Zero Pronoun resolution taskは,日本語や中国語などの特定の言語に見られる,文中の名詞が省略される問題に取り組むタスクである. 中でもAZP(Anaphoric Zero Pronoun)は文の前方にある名詞を参照するかたちで省略する類のものを指す.
似た問題として,名詞がit,sheなどの代名詞に変化する問題(Overt Pronoun resolution)があるが,ZPには代名詞のように数字や性別などの名詞予測のための手がかりが欠けているので,OPの予測よりもZPの予測の方が難しい問題になっている.
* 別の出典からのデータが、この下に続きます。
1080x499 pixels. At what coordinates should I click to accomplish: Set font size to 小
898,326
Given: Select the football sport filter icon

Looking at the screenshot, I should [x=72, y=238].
ZPの例を以下に示す(わかり易さのためにZPをproとして表現している)

[俄罗斯] 作为米洛舍夫维奇一贯的支持者,pro 曾经提出调停这场政治危机。
([Russia] is a consistent supporter of Milošević, pro has proposed to mediate the political crisis.)
ロシアはミロシェビッチの一貫した支援者であり,proは 政治危機を仲介することを提案している.
pro => 俄罗斯 Russia ロシア


Unknown words processing補足

V = {1:I, 2:have, 3:an, 4:and, 5:a, 6:., 7:use, 8:love, 9:< blank>, 10:< unk1> 11:< unk2> }

D1: I have an apple and a pen. =>[1 2 3 10 4 5 11 6]
Q1: I use a < blank>. =>[1 7 5 9 6]
A1: pen =>11

D2: I have a dog. =>[1 2 3 10 6]
Q2: I love a < blank>. =>[1 8 5 9 6]
A2: dog =>10

学習時:< unkX>はサンプル毎に異なる単語を指すので,特定の単語としては学習されない.
テスト時:< unkX>は与えられるD及びQの中のX番目の未知語を探すことで特定可能.

※ただし,この例での<D,Q,A>の作り方では< blank>の前に前置詞があり,ZPの学習データとしては不適切.本論文では,中国語には前置詞がないのでこのような問題は起こらないのだと考えられる.